==== Listed records

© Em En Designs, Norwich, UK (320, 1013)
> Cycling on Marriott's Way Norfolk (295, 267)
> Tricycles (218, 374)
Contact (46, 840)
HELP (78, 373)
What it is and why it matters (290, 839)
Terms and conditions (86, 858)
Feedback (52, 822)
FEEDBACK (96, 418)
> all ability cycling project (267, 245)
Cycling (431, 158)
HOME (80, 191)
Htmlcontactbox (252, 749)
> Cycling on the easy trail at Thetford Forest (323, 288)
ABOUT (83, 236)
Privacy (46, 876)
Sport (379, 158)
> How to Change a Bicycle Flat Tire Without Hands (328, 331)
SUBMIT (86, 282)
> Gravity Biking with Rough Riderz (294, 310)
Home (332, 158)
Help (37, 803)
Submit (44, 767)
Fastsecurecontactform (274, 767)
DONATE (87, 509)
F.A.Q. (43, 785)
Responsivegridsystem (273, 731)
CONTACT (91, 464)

========

## Task prompt
Give an exact copy of the lines from the one with "FEEDBACK (96, 418)" through the end of the entries, both ends included.

## Written solution
FEEDBACK (96, 418)
> all ability cycling project (267, 245)
Cycling (431, 158)
HOME (80, 191)
Htmlcontactbox (252, 749)
> Cycling on the easy trail at Thetford Forest (323, 288)
ABOUT (83, 236)
Privacy (46, 876)
Sport (379, 158)
> How to Change a Bicycle Flat Tire Without Hands (328, 331)
SUBMIT (86, 282)
> Gravity Biking with Rough Riderz (294, 310)
Home (332, 158)
Help (37, 803)
Submit (44, 767)
Fastsecurecontactform (274, 767)
DONATE (87, 509)
F.A.Q. (43, 785)
Responsivegridsystem (273, 731)
CONTACT (91, 464)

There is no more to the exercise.